Lately, professional singers have been more open with the public in discussing their vocal injuries and problems. This is a welcome change to me as a singing teacher. In the past, it was considered shameful for a professional singer to have any sort of disorder or injury. Somehow, football players could get away with sitting out half the season with a bum knee, but a singer couldn’t cancel a performance for laryngitis without being accused of “singing wrong”. Finally, the truth is coming to light. Singing, especially high-powered sounds like rock, Broadway and opera, is an athletic activity. Like any athlete, even singers with good technique can have problems from time to time.

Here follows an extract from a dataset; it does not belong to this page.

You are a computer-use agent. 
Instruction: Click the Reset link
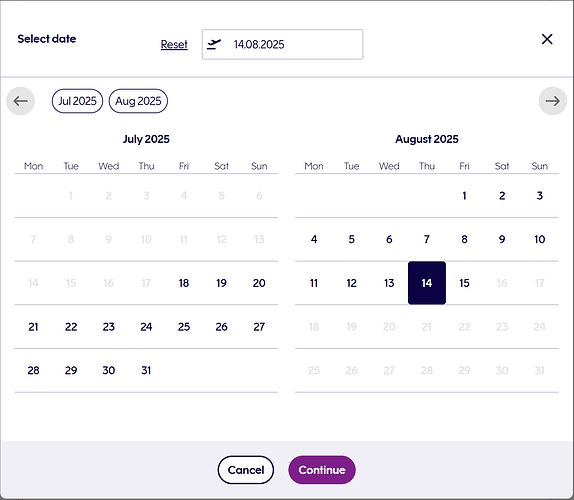[x=174, y=44]
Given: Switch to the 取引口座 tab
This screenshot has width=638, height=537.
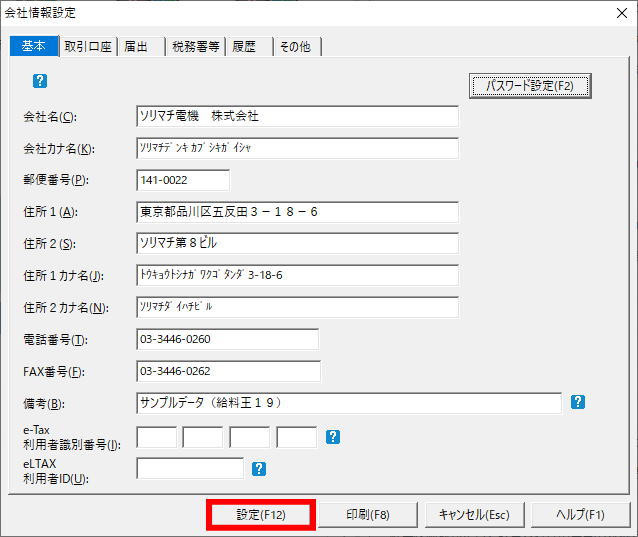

The problem in terms of using these stories as teachable moments for your children who love to sing is the fact that historically pop and rock singers have in fact resisted vocal training. There are many more professional and would-be professional singers out there performing with inadequate athletic skill than there are football players. Imagine any other sports star trying to justify that training would somehow spoil the “naturalness” of their game. That would be absurd. It is equally absurd for singers. Fortunately, that is changing as well.
So, how can parents use these stories for help their children learn about singing voice care without frightening them into silence? Below are are few tips to get you started:
- Mention stories that you hear about singers who are recovering from an illness or injury talk about what the artist said about it and wish them well in their recovery. Maybe even make a card and send it to the singer’s management company.
- Ask your kids about their voices when they engage in screaming behaviors or yell themselves hoarse. Many kids don’t even realize the voice can be injured.
- Help your children make the connection between the training that other athletes (such as soccer and baseball players) have to do and the training that is required to have a strong and flexible voice
- If you child is particularly interested in singing as a hobby, enroll them in private technical singing training to ensure that they start off with efficient vocal patterns.
Recently, the list of professional singers who are openly talking about their voice disorders and recovery has been getting longer. Examples I can think of are: Ashlee Simpson, Adele, Simon LeBon, Paul Stanley, Steven Tyler, and Lauren Alaina. A Boston Globe article was just published today (link) that reinforces the importance of athletic vocal training for singers. Speaking to your kids using examples of popular singers struggles to stay healthy can be a good first step in helping them to learn to respect and care for their instrument in the best way they can.